Error Handling Is Everything
In a traditional program, an unhandled error crashes the process. In an agent, an unhandled error can cause the agent to spin in a loop, hallucinate recovery steps, or silently produce wrong results. Every tool call needs to be wrapped in error handling that feeds useful information back to the agent.
def execute_tool(tool_name, args):
try:
result = tools[tool_name](**args)
return {"status": "success", "data": result}
except ValidationError as e:
return {"status": "error", "message": f"Invalid input: {e}"}
except TimeoutError:
return {"status": "error", "message": "Tool timed out. Try simpler query."}
except Exception as e:
return {"status": "error", "message": f"Unexpected error: {e}"}
When an agent receives a clear error message, it can often self-correct - retry with different parameters, try an alternative approach, or ask for clarification. When it receives a stack trace or nothing at all, it flails.
Limit the Loop
Always set a maximum number of iterations. An agent that can loop infinitely will loop infinitely, running up your API bill while accomplishing nothing. I typically set a limit of 10-15 steps for most tasks. If the agent cannot complete the task in that many steps, something is wrong - either the task is too complex and needs to be broken down, or the tools are insufficient.

********************

QUESTIONS:
**A.** In the text on agent error handling and loop limits, how many steps does the writer typically allow for most tasks?
**B.** Continue the text on agent error handling and loop limits from where it stops.

********************

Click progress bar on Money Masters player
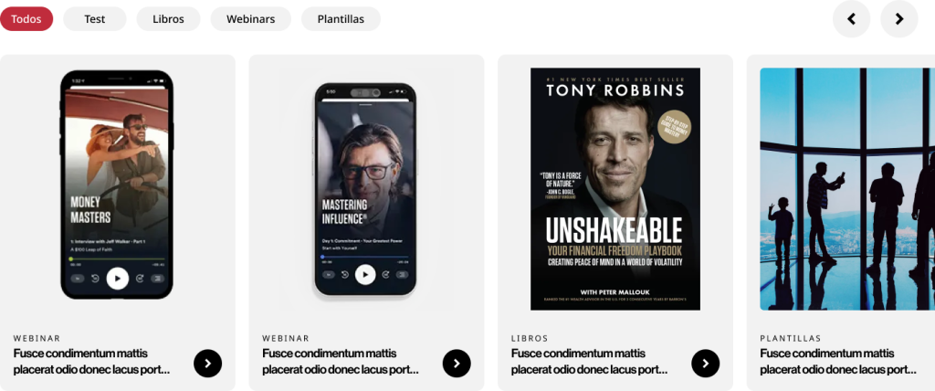935x391 pixels. (x=118, y=259)
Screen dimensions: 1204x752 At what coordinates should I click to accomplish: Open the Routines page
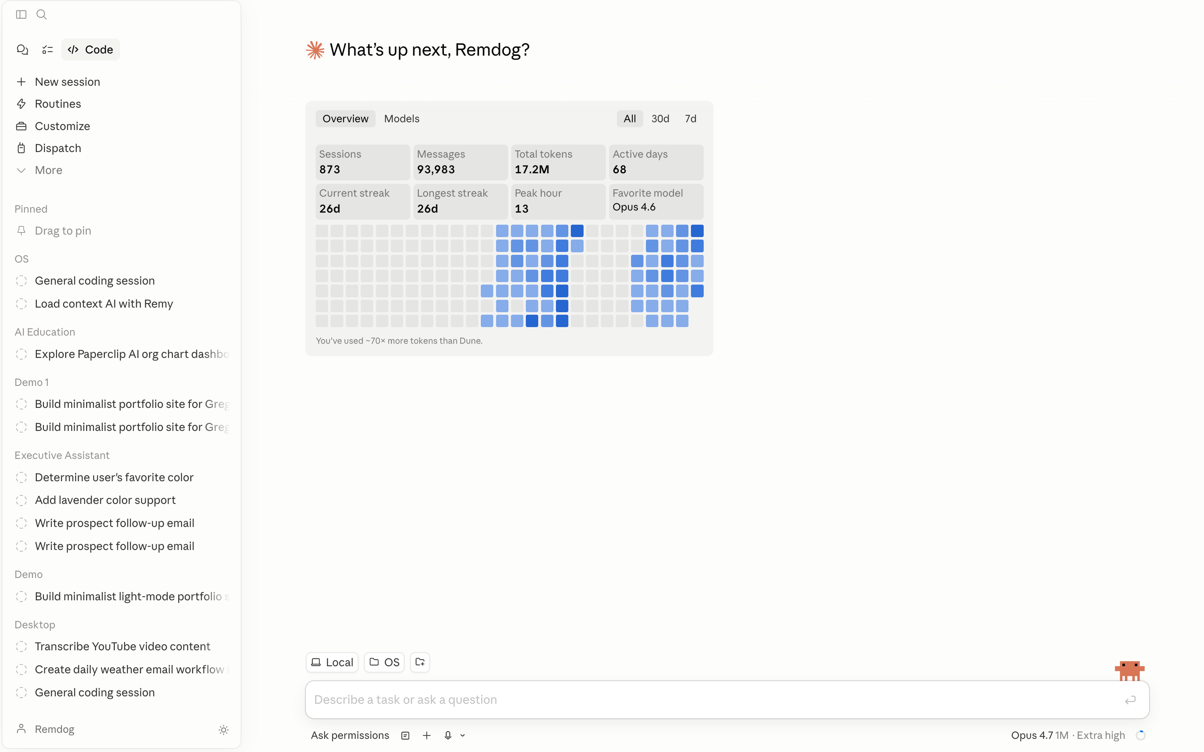tap(58, 103)
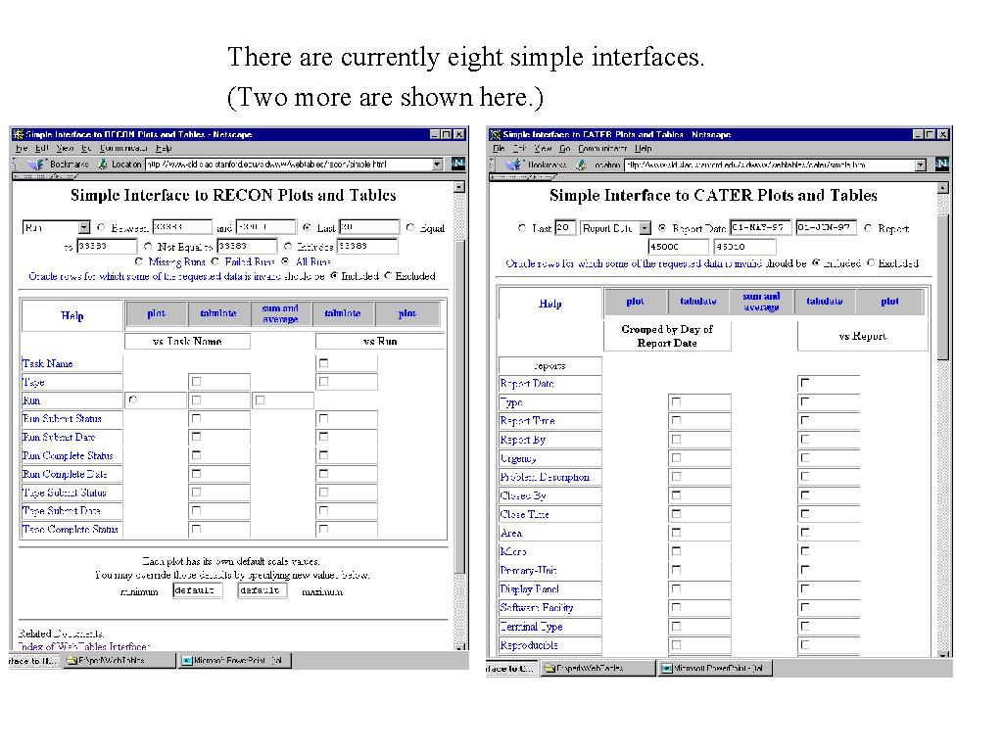The image size is (1003, 752).
Task: Select the Failed Runs radio button
Action: 215,262
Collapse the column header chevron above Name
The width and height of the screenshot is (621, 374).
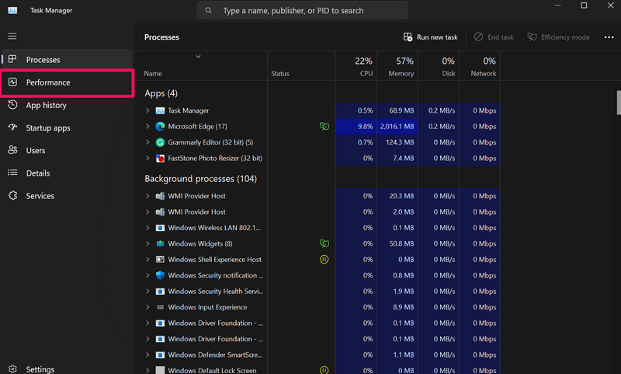tap(198, 56)
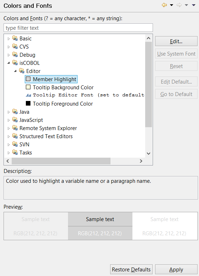Collapse the isCOBOL tree node

[x=8, y=63]
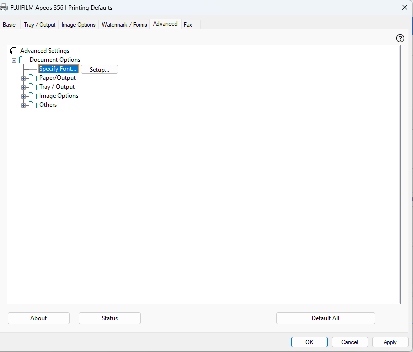Click the help question mark icon
The width and height of the screenshot is (413, 352).
[400, 38]
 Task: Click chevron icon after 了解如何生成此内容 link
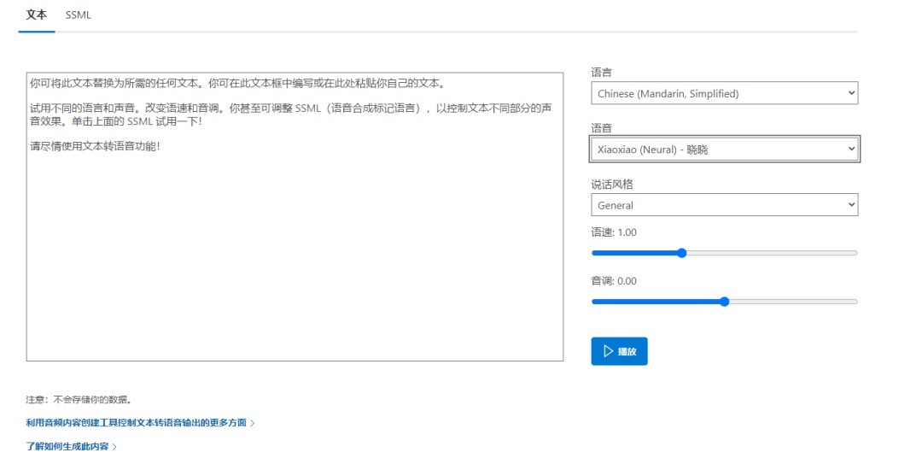114,447
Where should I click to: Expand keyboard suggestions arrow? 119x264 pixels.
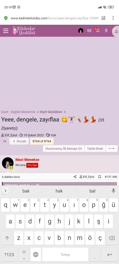pos(5,191)
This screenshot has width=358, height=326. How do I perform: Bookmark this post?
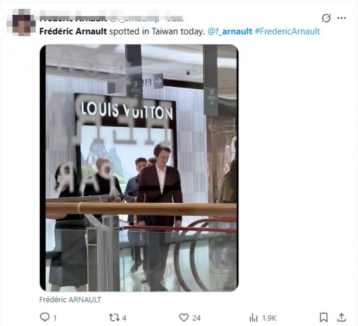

********************

ANSWERS TO THE TASKS:
**A.** A limit of 10-15 steps.

**B.**
I also implement cost tracking per agent run. If a single task exceeds a cost threshold, the agent stops and escalates to a human. This has saved me from several runaway loops during development.
Evaluation Is the Hard Part
Building an agent that works on your three test cases is easy. Building one that works reliably across hundreds of real-world inputs is hard. You need evaluation.
My evaluation approach:
- Collect real examples of the task the agent needs to perform.
- Define what "correct" looks like for each example - ideally an automated check, but human review works for small sets.
- Run the agent against the full set and measure success rate.
- Analyze failures to identify patterns - is it a tool issue, a prompt issue, or a model capability issue?
- Fix the root cause and re-run.
I target a 90%+ success rate before putting an agent in production with human oversight, and 98%+ before running it fully autonomously. Getting from 80% to 95% takes as much effort as getting from 0% to 80%.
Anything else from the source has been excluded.